**WHAT IS ASKED:** Return every line of the rows below that contains the word "Open".
## START
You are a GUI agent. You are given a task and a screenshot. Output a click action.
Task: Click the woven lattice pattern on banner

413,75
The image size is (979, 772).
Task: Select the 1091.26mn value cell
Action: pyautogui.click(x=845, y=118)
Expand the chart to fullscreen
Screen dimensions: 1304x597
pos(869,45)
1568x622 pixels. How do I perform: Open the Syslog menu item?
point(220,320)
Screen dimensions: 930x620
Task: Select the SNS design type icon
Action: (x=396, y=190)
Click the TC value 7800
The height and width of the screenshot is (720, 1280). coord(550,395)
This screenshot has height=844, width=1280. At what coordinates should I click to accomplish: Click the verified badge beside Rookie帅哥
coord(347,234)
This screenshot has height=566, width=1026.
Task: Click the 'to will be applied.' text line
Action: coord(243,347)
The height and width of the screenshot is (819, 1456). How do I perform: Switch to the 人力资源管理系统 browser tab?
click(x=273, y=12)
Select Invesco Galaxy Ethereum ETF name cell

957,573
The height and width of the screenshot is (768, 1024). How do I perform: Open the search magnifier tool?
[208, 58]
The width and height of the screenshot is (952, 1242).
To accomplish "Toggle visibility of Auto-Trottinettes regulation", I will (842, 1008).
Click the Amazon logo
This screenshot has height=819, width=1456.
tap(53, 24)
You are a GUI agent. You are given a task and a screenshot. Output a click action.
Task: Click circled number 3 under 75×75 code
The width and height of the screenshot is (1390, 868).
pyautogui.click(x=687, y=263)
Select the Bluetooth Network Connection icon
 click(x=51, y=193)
## END
**EXERCISE RESPONSE:**
1568x622 pixels. How do I perform: Open the Syslog menu item?
The height and width of the screenshot is (768, 1024). How do I perform: Open the search magnifier tool?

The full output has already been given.